* **O QUE FAZER**
Reproduza tudo, desde a linha com "Given: Click the PW equipment circle mark" até a linha com "Action: tap(101, 33)", trocando "Annuler" por "Cancelar" e mantendo o restante inalterado.

=-=-=-=-=

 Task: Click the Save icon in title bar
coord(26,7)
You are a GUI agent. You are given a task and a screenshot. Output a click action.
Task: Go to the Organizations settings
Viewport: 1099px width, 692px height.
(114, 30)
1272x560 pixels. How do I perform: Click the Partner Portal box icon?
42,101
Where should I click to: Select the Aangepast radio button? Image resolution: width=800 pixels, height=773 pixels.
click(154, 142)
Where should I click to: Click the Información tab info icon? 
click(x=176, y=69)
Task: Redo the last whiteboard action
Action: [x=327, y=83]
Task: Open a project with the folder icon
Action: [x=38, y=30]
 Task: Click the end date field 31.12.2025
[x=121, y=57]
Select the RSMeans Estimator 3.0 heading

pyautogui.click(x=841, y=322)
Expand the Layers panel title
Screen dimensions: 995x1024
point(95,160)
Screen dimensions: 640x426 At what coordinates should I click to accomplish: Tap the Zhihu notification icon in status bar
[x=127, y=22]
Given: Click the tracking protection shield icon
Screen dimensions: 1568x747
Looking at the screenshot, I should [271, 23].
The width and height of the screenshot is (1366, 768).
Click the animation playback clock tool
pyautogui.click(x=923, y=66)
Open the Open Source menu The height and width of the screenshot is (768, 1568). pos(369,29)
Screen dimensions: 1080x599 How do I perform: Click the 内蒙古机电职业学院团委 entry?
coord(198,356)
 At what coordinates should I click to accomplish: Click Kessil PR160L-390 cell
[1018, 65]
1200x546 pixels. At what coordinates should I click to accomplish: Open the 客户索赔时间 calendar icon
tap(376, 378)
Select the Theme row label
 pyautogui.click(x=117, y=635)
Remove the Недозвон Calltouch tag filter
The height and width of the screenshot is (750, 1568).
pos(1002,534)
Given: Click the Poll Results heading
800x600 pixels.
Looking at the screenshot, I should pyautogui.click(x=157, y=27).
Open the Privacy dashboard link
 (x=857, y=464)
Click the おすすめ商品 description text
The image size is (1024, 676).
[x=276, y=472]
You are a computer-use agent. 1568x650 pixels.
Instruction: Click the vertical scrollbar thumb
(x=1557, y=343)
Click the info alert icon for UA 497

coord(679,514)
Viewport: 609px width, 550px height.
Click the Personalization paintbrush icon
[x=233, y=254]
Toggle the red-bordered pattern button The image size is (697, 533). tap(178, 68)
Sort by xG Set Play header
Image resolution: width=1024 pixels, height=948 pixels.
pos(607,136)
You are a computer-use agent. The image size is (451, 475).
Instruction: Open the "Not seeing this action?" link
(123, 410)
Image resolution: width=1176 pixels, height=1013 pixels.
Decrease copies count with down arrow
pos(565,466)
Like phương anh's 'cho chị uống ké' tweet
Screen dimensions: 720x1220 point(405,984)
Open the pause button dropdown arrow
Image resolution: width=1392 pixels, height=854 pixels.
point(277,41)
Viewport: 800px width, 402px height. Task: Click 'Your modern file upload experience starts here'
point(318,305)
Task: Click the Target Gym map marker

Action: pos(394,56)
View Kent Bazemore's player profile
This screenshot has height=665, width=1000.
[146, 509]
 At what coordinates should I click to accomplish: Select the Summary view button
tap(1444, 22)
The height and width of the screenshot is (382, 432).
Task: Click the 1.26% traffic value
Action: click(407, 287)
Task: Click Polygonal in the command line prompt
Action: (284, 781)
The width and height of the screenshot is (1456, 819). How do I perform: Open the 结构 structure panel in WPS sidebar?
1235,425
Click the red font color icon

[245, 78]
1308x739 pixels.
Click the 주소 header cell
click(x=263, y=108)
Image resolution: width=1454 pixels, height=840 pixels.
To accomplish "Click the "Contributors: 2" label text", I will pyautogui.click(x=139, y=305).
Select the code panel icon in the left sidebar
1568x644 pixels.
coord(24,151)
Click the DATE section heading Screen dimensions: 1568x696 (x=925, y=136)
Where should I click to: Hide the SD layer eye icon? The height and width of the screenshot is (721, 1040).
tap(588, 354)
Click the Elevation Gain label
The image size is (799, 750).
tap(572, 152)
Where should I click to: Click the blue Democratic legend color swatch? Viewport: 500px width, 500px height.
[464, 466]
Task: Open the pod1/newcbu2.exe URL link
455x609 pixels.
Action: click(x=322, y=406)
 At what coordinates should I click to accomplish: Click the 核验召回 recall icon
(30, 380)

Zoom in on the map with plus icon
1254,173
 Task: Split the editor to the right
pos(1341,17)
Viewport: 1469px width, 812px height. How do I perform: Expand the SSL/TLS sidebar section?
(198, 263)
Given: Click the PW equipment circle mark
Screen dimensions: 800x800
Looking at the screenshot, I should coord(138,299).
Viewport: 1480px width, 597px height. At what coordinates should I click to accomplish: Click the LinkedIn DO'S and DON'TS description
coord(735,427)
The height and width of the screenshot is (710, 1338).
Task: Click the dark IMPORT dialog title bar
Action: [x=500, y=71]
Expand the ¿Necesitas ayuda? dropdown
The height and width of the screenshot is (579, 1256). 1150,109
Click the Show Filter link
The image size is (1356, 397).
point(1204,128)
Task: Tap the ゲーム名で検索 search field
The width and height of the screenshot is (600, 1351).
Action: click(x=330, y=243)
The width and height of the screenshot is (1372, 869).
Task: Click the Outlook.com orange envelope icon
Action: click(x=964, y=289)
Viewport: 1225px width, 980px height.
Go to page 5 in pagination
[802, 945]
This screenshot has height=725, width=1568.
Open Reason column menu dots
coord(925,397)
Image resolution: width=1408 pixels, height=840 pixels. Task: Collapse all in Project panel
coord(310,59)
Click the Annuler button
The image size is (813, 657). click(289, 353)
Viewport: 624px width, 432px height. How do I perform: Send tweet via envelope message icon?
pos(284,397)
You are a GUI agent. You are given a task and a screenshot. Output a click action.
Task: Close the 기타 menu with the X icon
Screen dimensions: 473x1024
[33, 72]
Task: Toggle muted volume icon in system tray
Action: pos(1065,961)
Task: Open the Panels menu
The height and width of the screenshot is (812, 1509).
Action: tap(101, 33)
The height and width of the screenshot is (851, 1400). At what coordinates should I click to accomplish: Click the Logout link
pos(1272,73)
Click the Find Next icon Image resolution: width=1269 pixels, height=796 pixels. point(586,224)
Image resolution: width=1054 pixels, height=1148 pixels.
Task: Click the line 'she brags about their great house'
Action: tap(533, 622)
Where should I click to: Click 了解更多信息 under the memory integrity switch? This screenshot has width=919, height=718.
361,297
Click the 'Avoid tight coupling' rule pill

=-=-=-=-=

* **RESULTADO CORRETO**
Given: Click the PW equipment circle mark
Screen dimensions: 800x800
Looking at the screenshot, I should coord(138,299).
Viewport: 1480px width, 597px height. At what coordinates should I click to accomplish: Click the LinkedIn DO'S and DON'TS description
coord(735,427)
The height and width of the screenshot is (710, 1338).
Task: Click the dark IMPORT dialog title bar
Action: [x=500, y=71]
Expand the ¿Necesitas ayuda? dropdown
The height and width of the screenshot is (579, 1256). 1150,109
Click the Show Filter link
The image size is (1356, 397).
point(1204,128)
Task: Tap the ゲーム名で検索 search field
The width and height of the screenshot is (600, 1351).
Action: click(x=330, y=243)
The width and height of the screenshot is (1372, 869).
Task: Click the Outlook.com orange envelope icon
Action: click(x=964, y=289)
Viewport: 1225px width, 980px height.
Go to page 5 in pagination
[802, 945]
This screenshot has height=725, width=1568.
Open Reason column menu dots
coord(925,397)
Image resolution: width=1408 pixels, height=840 pixels. Task: Collapse all in Project panel
coord(310,59)
Click the Cancelar button
The image size is (813, 657). click(289, 353)
Viewport: 624px width, 432px height. How do I perform: Send tweet via envelope message icon?
pos(284,397)
You are a GUI agent. You are given a task and a screenshot. Output a click action.
Task: Close the 기타 menu with the X icon
Screen dimensions: 473x1024
[33, 72]
Task: Toggle muted volume icon in system tray
Action: pos(1065,961)
Task: Open the Panels menu
The height and width of the screenshot is (812, 1509).
Action: tap(101, 33)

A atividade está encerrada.